PV has evolved from a scientific curiosity to a reliable power source for orbiting satellites and space stations to cost-effective power for remote homes and villages and to renewable energy distributed generation in cities and towns around the world. PV use will continue to rise rapidly as the need to replace fossil fuel and nuclear power plants becomes increasingly critical. The change to PV will accelerate as new materials and production methods come on-line. As more people understand how easy, practical and rewarding it is to use PV, electric utilities will find ways to integrate privately owned PV into the grid power mix. PV is already becoming an important addition to utility companies’ portfolios.

Building Integrated PV (BIPV) will become commonplace. Today, megawatts of PV roofs, curtain walls and power generating windows are being built. PV shade structures and carports are turning parking lots into solar power plants.

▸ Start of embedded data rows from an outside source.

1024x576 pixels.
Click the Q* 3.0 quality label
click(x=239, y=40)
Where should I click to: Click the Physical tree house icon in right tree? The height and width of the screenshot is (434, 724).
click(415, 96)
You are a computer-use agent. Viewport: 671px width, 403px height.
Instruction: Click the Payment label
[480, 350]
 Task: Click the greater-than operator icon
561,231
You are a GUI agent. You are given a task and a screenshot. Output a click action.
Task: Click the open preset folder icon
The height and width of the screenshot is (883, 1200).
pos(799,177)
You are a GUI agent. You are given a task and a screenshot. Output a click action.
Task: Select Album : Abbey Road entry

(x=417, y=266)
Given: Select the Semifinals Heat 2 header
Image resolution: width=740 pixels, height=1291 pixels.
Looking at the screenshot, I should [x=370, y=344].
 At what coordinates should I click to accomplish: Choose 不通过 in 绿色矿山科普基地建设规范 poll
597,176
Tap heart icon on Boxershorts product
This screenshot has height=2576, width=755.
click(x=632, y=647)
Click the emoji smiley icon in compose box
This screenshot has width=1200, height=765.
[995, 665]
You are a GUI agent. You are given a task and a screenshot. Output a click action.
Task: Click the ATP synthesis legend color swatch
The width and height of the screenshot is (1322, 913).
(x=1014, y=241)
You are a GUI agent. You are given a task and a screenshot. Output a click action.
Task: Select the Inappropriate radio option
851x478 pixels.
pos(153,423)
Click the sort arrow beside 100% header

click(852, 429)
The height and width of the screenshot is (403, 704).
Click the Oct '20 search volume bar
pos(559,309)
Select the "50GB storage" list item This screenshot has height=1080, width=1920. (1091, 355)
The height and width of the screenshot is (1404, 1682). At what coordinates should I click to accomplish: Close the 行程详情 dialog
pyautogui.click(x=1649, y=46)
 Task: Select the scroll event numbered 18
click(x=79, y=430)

Tomorrow, BIPV and PV shade structures, which are simply PV arrays with long legs, will be deployed on polluted urban wasteland as part of the “brownfields” cleanup process.

In the not-to-distant future - less than 10 years if we focus our resources on peace and plenty instead of war and waste - buildings will be rated either net energy consumers or producers. Older, high density, multi-story buildings like skyscrapers and inner-city hospitals with limited roof space or inadequate solar access will continue to be net energy consumers while new buildings will be designed to produce all the energy they consume. Low energy use buildings like warehouses will have PV roofs that produce excess electricity for sale for credit or directly to their neighbors.

Homes in the future will be super energy efficient and have PV roofs to provide all the home’s electricity plus power for the homeowner’s electric (EV) or hydrogen fuel cell automobile. PV modules are already available in many shapes, sizes and colors to fit any building application. Mounting hardware is already more user-friendly. Building-integrated mounting and wiring will be inconspicuous. Multi-purpose inverters that operate with or without batteries will allow you to choose battery backup now, later, or not at all and back-up power will be stored as hydrogen and utilized through fuel cells. PV on home, garages and carports will charge EVs and solar power stored in EV batteries will be fed back into the utility grid to reduce the need for polluting, inefficient fossil fuel peaker plants.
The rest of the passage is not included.